**WORK INSTRUCTIONS:**
Retype every line of the records below exactly as it appears, leaving the pictures out of your answer.

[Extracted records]
/---

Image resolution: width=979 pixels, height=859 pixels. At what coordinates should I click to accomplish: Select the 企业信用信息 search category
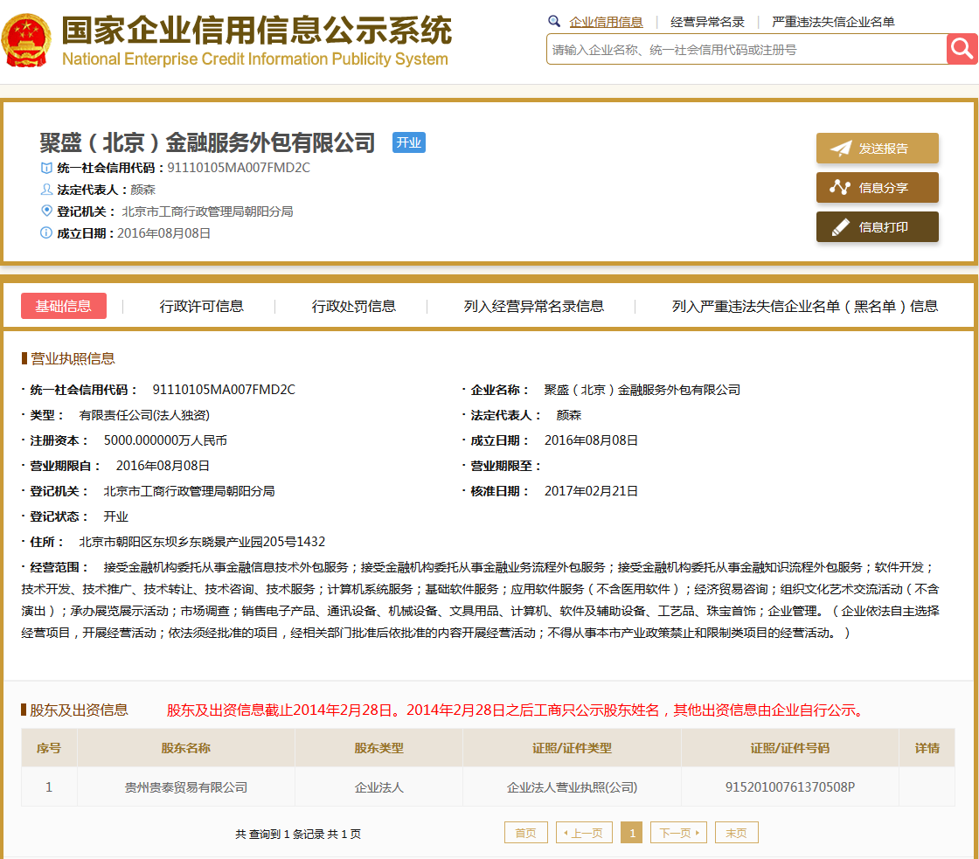[x=606, y=23]
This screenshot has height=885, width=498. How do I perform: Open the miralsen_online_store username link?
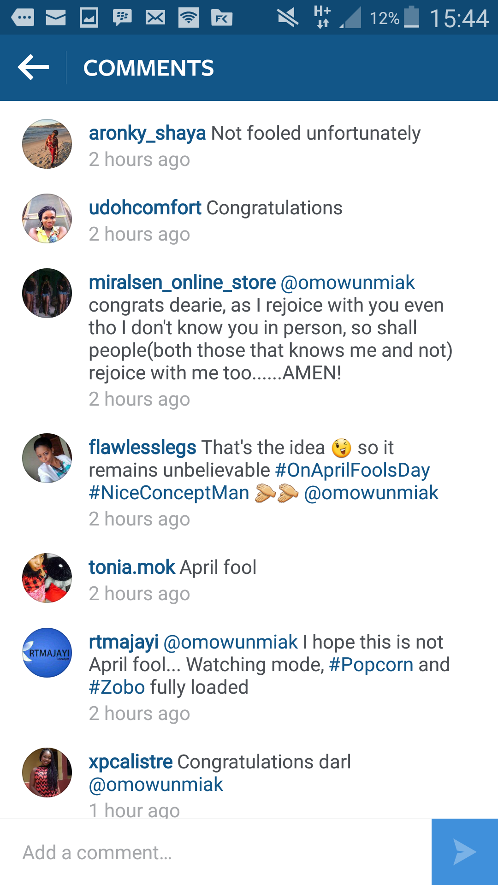tap(182, 283)
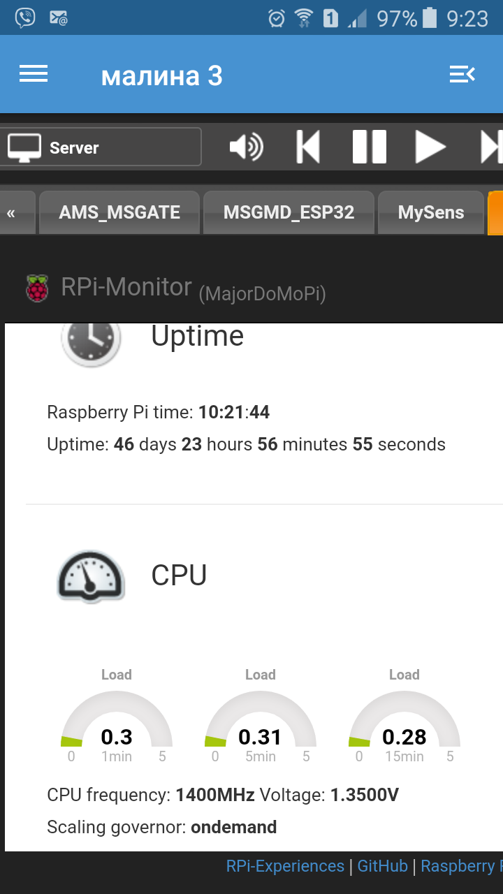Open the GitHub link in the footer

pyautogui.click(x=382, y=865)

\---

**TASK RESPONSE:**
Image resolution: width=979 pixels, height=859 pixels. At what coordinates should I click to accomplish: Select the 企业信用信息 search category
[x=606, y=23]
This screenshot has height=885, width=498. How do I perform: Open the miralsen_online_store username link?
tap(182, 283)
Open the GitHub link in the footer

pyautogui.click(x=382, y=865)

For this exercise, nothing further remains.